Babine River Foundation

The Problem & Solution

The Problem: Maintaining the Resource Values of the Babine

Contrary to previous government commitments, resource values in the watershed surrounding the Park are being incrementally degraded. The February 2002 decision to approve and complete the Nichyeskwa connector (through known grizzly bear habitat) and the intent for a future bridge crossing of the Shelagyote River (known bull trout spawning grounds) are examples of how additional logging roads and bridges are making the Babine River corridor more vulnerable to negative environmental and economic impacts.

Environmental degradation includes up to a 50% loss of grizzly populations, and serious loss of wild salmon, steelhead and bull trout habitat. Tourism will be seriously impacted because the values, attributes and the high quality fishery and other wilderness values of the Park will disappear. At a minimum, a 2 km wide no log zone on either side of the River is needed to protect and serve as a buffer for these values, and additional measures must be implemented where this buffer is inadequate.


1. Changing the Special Management Zone (SMZ) to a River Stewardship Zone

Rezoning the existing SMZ or reclassifying the land under the existing Forest Practices Code, such as a Sensitive Area (Section 5), is proposed for creating a River Stewardship Zone (RSZ). No further logging or additional roads would be permitted within 2 km of the River. Restoration of past cuts and existing roads would be required. This would increase the protection of the economic and other wilderness resource values of the River by establishing an insulating buffer – called the RSZ.

Consequences: This new zone will reduce the vulnerability of the Babine River and increase its capacity to sustain the world famous steelhead fishery and other wilderness values. It would help protect the wilderness tourism economic contribution of $650,000 and the GDP of $4.5 million. The 1.5% reduction of the Timber Supply Area rate of cut could be a potential reduction of $150,000 in annual stumpage revenues in the short term, however this loss will decline to less than $70,000 annually once the long-term harvest level is reached. In reality a variance of +/- 10% variance in periodic cut levels is permitted so little or no real reduction in stumpage revenues may occur. No compensation to forest licensees will be required, as the RSZ will remain in the Provincial Forest.

2. Expanding the Area of Protection: River Stewardship Zone Plus a new SMZ

With the old SMZ transformed into a logging-free buffer, a new SMZ could then be added with continued logging access and harvest. This new SMZ would extend 1 km beyond the RSZ on both sides of the River. Furthermore, any proposed bridge crossings of the Shelagyote or any other tributary of the mainstem Babine would require a full vulnerability assessment, and would be closely reviewed in terms of siting, operating season and access control.

Consequences: A new SMZ would result in an additional potential short-term reduction of $95,000 in net logging stumpage because of access control and partial cutting costs but this loss would fall to only $51,000 per year once the long-term harvest level is reached. In the meantime wilderness tourism values of $4.5 million and $650,000 in government revenues would continue.

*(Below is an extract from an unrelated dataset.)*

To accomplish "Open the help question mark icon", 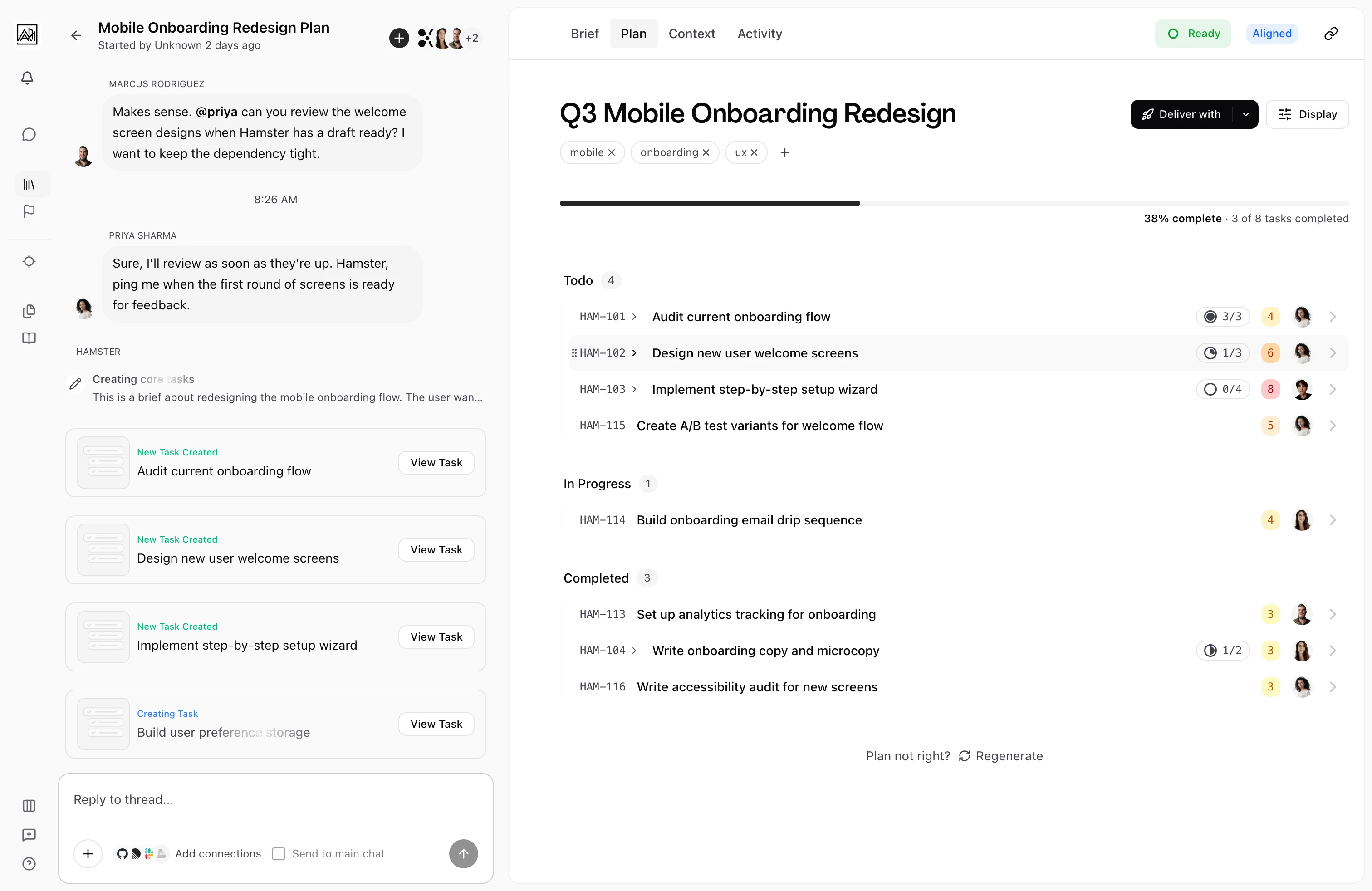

3. Public/Private Watershed Partnership and Stewardship

Our intent is to establish a public and private alliance of Government and local stakeholders, including First Nations, the Bulkley Valley Community Resources Board, the Babine River Foundation and other relevant tourism operators and logging companies in the region to optimize and sustain all resource values in the Babine River Corridor. Monitoring and research responsibilities could be shared by the various partners.

Consequences: Experience elsewhere (for example, in the Olympic Peninsula in Washington State) has shown that new ways of improving resource stewardship can be extremely cost effective, can maintain environmental integrity, can balance competing economic interests more equitably, and ultimately, can optimize net economic and social benefits to the public and the Province.

Advantages for the Babine River Corridor would include: (1) more effective environmental standards and maintenance of economic benefits, and (2) a possible pilot project to test and improve the effectiveness of MSRM planning and the new results based Forest Practices Code.


The consequences to the Government, the B.C. public and the stakeholders of the implementation of our three interrelated solutions are straightforward. It is imperative to find new ways for British Columbians to optimize and sustain all resource benefits over the long-term.

This 3 part solution will increase protection for the commercial tourism industry, with reduced risk to these values, at the least cost to all stakeholders. Our solution offers an opportunity to demonstrate the effectiveness of public/private partnerships by building trust amongst the stakeholders in the stewardship of crown natural resources. It is our view that the Foundation, together with the Government and other stakeholders as partners, can lead by example and demonstrate that increased protection and buffering of the Babine River will contribute to the solid economic success and long-term economic development for all users in the entire Babine River Watershed.